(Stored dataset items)
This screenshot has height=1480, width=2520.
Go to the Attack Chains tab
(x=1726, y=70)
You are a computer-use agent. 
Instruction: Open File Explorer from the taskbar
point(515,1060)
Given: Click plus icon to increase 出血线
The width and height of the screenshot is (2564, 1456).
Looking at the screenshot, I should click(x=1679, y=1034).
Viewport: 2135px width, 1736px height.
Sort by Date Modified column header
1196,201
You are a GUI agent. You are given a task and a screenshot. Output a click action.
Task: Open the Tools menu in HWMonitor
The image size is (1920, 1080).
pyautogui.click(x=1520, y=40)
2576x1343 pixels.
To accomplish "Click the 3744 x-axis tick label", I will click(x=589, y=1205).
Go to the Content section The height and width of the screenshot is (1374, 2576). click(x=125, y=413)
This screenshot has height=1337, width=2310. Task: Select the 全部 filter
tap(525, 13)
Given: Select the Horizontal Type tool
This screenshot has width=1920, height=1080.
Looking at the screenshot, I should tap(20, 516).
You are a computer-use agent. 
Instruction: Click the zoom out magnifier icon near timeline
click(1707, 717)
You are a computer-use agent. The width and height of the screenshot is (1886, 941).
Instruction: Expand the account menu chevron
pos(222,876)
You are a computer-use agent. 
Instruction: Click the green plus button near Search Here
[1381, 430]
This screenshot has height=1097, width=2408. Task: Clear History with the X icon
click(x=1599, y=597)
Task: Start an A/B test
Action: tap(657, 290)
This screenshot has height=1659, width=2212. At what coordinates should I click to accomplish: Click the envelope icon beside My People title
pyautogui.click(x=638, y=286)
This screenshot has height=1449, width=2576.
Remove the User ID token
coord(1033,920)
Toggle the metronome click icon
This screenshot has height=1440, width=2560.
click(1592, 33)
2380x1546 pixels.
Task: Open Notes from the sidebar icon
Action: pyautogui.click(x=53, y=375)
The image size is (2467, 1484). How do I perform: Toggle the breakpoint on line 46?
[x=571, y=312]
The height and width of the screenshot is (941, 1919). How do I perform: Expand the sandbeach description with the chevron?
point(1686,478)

◆ Work instruction ◆
Each line of the data is to be written out again exactly.

◆ Exercise answer ◆
This screenshot has height=1480, width=2520.
Go to the Attack Chains tab
(x=1726, y=70)
You are a computer-use agent. 
Instruction: Open File Explorer from the taskbar
point(515,1060)
Given: Click plus icon to increase 出血线
The width and height of the screenshot is (2564, 1456).
Looking at the screenshot, I should click(x=1679, y=1034).
Viewport: 2135px width, 1736px height.
Sort by Date Modified column header
1196,201
You are a GUI agent. You are given a task and a screenshot. Output a click action.
Task: Open the Tools menu in HWMonitor
The image size is (1920, 1080).
pyautogui.click(x=1520, y=40)
2576x1343 pixels.
To accomplish "Click the 3744 x-axis tick label", I will click(x=589, y=1205).
Go to the Content section The height and width of the screenshot is (1374, 2576). click(x=125, y=413)
This screenshot has height=1337, width=2310. Task: Select the 全部 filter
tap(525, 13)
Given: Select the Horizontal Type tool
This screenshot has width=1920, height=1080.
Looking at the screenshot, I should tap(20, 516).
You are a computer-use agent. 
Instruction: Click the zoom out magnifier icon near timeline
click(1707, 717)
You are a computer-use agent. The width and height of the screenshot is (1886, 941).
Instruction: Expand the account menu chevron
pos(222,876)
You are a computer-use agent. 
Instruction: Click the green plus button near Search Here
[1381, 430]
This screenshot has height=1097, width=2408. Task: Clear History with the X icon
click(x=1599, y=597)
Task: Start an A/B test
Action: tap(657, 290)
This screenshot has height=1659, width=2212. At what coordinates should I click to accomplish: Click the envelope icon beside My People title
pyautogui.click(x=638, y=286)
This screenshot has height=1449, width=2576.
Remove the User ID token
coord(1033,920)
Toggle the metronome click icon
This screenshot has height=1440, width=2560.
click(1592, 33)
2380x1546 pixels.
Task: Open Notes from the sidebar icon
Action: pyautogui.click(x=53, y=375)
The image size is (2467, 1484). How do I perform: Toggle the breakpoint on line 46?
[x=571, y=312]
The height and width of the screenshot is (941, 1919). How do I perform: Expand the sandbeach description with the chevron?
point(1686,478)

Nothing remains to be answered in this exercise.